We will give greater priority to other international markets after we progress further in Europe. Amarin has a history of focus and a history of overcoming great challenges. Currently, our greatest priorities are growth in the United States, successful commercialization in Europe and supporting product approval in China. For now, these are large opportunities upon which I agree with John that we must seize.

In the future, we will undoubtedly also focus on additional product development and diversification. Over the next few months, as I prepare to transition to the CEO position, I expect to spend a lot of my time listening, asking and learning. I hope you will be generous with your constructive thoughts, insights, suggestions and honest feedback. I remain impressed by what Amarin has accomplished, particularly as a small company.

I look forward to continuing to work with the Amarin's team to build upon our successes, as we are, I believe, destined to become a much bigger company. We have a unique and effective product. We have highly capable people, and we have a culture, which emphasizes rapid decision-making with a focused can do approach. With this team and this approach, I'm confident that we have considerable opportunity to expand further in the U.S.
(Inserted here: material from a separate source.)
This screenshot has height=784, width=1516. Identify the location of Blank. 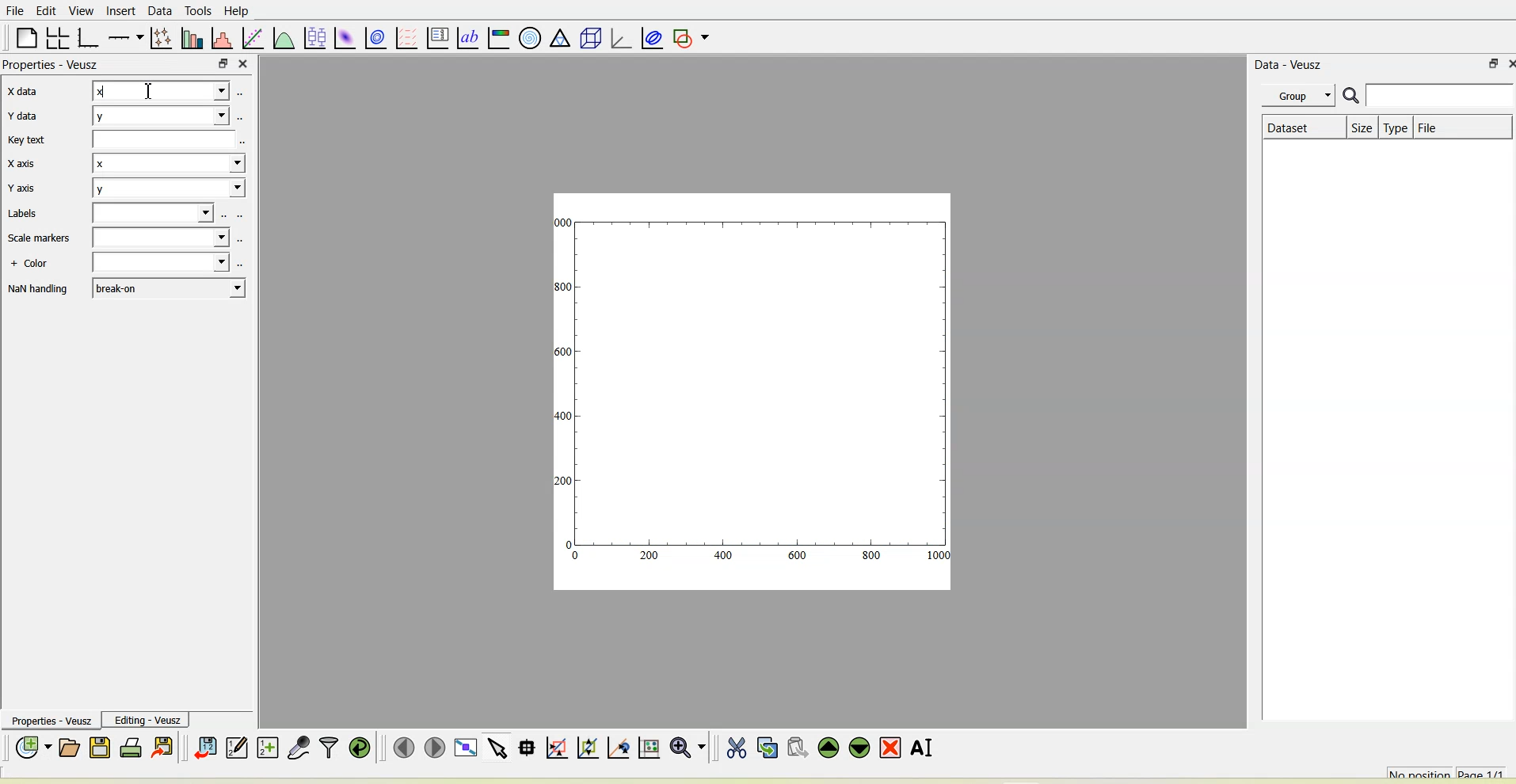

and similarly, large opportunities to expand internationally. While I believe the in opportunity the U.S. will always be an important foundation for Amarin, now is a transformative period for Amarin with our European commercial launch and our broader global expansion plans well under way. I feel privileged to be inheriting such a strong and experienced commercial team in the U.S.

headed by Aaron Berg, and we have started to build a similarly impressive team in Europe. This is an incredibly exciting time at Amarin, and I'm energized by the opportunities ahead and confident that we will make valuable progress, particularly as the impact of COVID-19 recedes. There is nothing more important that we can do today than succeed in our commercial plans. Yes, we have opportunities to diversify.

And yes, I see value and diversification, and I'm confident that our team can handle multiple products. However, first and foremost, we must execute on the large opportunities we have with our current products. Doing so will create further opportunities. As I get more involved with Amarin's operations beyond Europe, working with others at Amarin, I look forward to reviewing such diversification opportunities.

For now, execution on commercial growth in the U.S., Europe and globally remains our top priority. With that update and review, let me turn the call over to Mike Kalb, our CFO for a more detailed discussions of our financials. Mike?

Mike Kalb -- Chief Financial Officer

Thanks, Karim. Net total revenue in the first quarter of 2021 was $142.2 million. This amount consisted of $140.8 million in net product revenue from the United States, $500,000 in net product revenue from outside the United States and $800,000 in licensing and royalty revenue. The first quarter of 2021 was significantly impacted by COVID-19 and severe winter weather, especially in states like California, Texas and New York, which are states that have significant VASCEPA Rx volumes.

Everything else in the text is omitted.